Why slow big data analytics adoption might be great news for manufacturers

Attend the webinar with Knorr-Bremse and find out

In my last blog, I discussed how research from Industry Week found that only one third of North American manufacturers felt they had significantly implemented analytics within their business. Manufacturing executives understand the benefits of Big Data Analytics so it made me question why adoption is still so low.

I’ll be holding a webinar with customer Knorr-Bremse on November 7th where I’ll discuss some of my conclusions. Register here. In the meantime, I began to think that it may actually be good news for those manufacturers. Here’s why.

Sad to say but I’ve been around for some time. I even remember the 60s. Few things endure from the time – with the notable exception of the Beatles (and Scotland beating new world champions England at Wembley, but that’s a personal thing). Something that has stood the test of time is the technology and innovation adoption curve developed by Everett Rogers (see figure 1 below). It has been a reference model for 55 years and terms such as ‘early adopters’ and ‘late majority’ still resonate.

Then came a chasm

You know how it is. You’ve just built something really good and then some smart person comes along and breaks it. I have this vision of Everett Rogers just getting comfortable with all these people telling him how incredible his model was when up steps Geoffrey Moore and drives a massive chasm through it (see figure 2 below).


Moore didn’t doubt Rogers’ model. His point was that, within the adoption curve for high tech products specifically, it is difficult for a market to move from the ‘early adopter’ stage into mainstream adoption. This appears to be the case when in comes to Big Data Analytics in manufacturing. There are innovators and early adopters – we’ve all read about the work being done by the likes of Siemens, GEC and John Deere.
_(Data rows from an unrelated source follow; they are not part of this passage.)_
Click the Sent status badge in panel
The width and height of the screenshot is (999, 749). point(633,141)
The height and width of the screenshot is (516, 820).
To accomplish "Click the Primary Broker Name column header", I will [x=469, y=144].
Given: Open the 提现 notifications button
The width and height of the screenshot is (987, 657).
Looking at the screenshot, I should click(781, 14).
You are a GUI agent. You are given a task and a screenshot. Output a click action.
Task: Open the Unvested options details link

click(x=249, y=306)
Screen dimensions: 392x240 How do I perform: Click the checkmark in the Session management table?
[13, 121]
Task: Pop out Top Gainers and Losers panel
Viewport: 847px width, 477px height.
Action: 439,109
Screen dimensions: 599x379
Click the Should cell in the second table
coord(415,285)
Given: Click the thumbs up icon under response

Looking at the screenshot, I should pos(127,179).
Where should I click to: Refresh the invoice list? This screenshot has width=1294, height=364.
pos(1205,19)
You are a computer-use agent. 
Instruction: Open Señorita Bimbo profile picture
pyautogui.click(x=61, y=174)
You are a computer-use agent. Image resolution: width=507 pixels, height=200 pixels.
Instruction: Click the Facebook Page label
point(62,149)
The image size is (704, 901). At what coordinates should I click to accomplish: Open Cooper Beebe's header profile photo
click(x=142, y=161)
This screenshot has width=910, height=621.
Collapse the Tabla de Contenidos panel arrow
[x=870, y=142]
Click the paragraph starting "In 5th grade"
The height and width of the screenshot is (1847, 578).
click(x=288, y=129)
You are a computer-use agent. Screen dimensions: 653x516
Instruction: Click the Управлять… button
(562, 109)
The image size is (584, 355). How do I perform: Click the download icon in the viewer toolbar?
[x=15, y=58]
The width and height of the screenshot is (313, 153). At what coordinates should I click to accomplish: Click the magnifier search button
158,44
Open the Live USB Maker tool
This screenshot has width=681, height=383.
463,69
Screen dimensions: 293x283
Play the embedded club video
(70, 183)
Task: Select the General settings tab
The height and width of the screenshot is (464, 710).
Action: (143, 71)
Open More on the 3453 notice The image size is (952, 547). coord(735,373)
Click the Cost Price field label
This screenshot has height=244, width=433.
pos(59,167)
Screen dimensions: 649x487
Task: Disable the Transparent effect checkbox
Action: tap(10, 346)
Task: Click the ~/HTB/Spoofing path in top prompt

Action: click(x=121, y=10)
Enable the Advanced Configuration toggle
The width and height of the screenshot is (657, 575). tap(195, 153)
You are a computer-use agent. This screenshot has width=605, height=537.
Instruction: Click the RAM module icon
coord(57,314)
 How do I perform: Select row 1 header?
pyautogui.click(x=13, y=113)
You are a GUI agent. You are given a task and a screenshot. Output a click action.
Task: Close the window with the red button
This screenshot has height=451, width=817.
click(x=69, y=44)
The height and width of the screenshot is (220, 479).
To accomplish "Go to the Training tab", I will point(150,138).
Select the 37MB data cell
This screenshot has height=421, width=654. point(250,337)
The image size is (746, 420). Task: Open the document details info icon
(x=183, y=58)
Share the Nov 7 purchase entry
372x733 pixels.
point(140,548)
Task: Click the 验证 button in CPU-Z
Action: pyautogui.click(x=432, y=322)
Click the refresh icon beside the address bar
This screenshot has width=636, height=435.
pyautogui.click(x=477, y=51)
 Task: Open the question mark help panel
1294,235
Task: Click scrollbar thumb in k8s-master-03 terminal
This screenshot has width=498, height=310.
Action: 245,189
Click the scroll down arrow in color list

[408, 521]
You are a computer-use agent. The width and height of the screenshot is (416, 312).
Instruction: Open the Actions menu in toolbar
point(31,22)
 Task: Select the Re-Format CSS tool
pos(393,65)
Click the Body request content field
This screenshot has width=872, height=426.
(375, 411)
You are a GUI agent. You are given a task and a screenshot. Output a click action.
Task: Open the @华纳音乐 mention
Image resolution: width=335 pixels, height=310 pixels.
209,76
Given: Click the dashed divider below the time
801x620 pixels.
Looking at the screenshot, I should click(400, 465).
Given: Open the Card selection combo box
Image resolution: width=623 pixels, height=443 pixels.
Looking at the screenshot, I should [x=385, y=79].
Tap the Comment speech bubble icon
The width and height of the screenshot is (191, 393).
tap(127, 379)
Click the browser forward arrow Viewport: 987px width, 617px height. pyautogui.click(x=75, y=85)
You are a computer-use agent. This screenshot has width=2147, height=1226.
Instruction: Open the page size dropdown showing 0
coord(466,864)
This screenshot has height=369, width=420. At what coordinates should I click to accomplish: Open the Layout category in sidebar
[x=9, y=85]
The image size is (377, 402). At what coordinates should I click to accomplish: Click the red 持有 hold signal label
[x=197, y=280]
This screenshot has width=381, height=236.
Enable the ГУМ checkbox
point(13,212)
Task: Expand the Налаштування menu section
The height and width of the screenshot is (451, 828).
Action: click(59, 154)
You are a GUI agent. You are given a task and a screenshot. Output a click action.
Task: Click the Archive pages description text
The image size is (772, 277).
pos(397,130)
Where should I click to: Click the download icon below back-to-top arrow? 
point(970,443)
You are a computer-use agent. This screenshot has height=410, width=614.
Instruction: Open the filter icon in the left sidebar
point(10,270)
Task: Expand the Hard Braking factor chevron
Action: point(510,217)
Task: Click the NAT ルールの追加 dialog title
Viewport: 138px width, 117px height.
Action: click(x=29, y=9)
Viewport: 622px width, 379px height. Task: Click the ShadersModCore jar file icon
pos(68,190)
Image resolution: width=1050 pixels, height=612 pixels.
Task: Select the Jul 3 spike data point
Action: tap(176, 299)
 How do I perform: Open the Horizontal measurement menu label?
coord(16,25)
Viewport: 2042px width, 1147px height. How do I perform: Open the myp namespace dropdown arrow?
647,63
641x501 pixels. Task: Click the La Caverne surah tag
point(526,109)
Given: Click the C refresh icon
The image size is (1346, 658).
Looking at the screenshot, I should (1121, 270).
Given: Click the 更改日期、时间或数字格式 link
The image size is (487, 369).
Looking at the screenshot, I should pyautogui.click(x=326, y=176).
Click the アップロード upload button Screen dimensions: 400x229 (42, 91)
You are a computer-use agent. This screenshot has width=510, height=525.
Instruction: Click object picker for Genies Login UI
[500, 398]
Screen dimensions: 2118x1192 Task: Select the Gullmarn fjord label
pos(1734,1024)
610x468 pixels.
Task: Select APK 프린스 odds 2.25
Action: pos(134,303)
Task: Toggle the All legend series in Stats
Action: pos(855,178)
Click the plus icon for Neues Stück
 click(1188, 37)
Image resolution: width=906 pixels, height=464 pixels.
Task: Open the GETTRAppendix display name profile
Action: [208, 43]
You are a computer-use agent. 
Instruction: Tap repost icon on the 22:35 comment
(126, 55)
The rest of the manufacturing sector is some distance behind.

In our recent research with Industry Week, respondents understood the importance of data and analytics across a wide range of business activities. Yet, when asked, less than 20% of respondents said they had extensively implemented Big Data Analytics for any of those activities. That leaves over 80% of companies that are still on the wrong side of the chasm – so it look like both Rogers and Moore got it right!

Or did they? It’s my turn to throw the fly in Rogers’ ointment. I don’t want to question the validity of either model but just to point out that the curves were designed for a single innovation or high tech product. Big Data Analytics, however, is not a single technology. For me, it’s a combination of overlapping technologies:

  1. Big Data the tools and processes needed to properly capture, manage and exploit from the vast volumes and variety of data facing every enterprise.
  2. Advanced Analytics – the tools and processes needed for the autonomous or semi-autonomous examination of data to discover deeper insights, make predictions, and improve decision-making.
  3. Artificial Intelligence (AI) – the tools and processes required to create and manage intelligent machines that can operate, interact and learn in a ‘human-like’ manner.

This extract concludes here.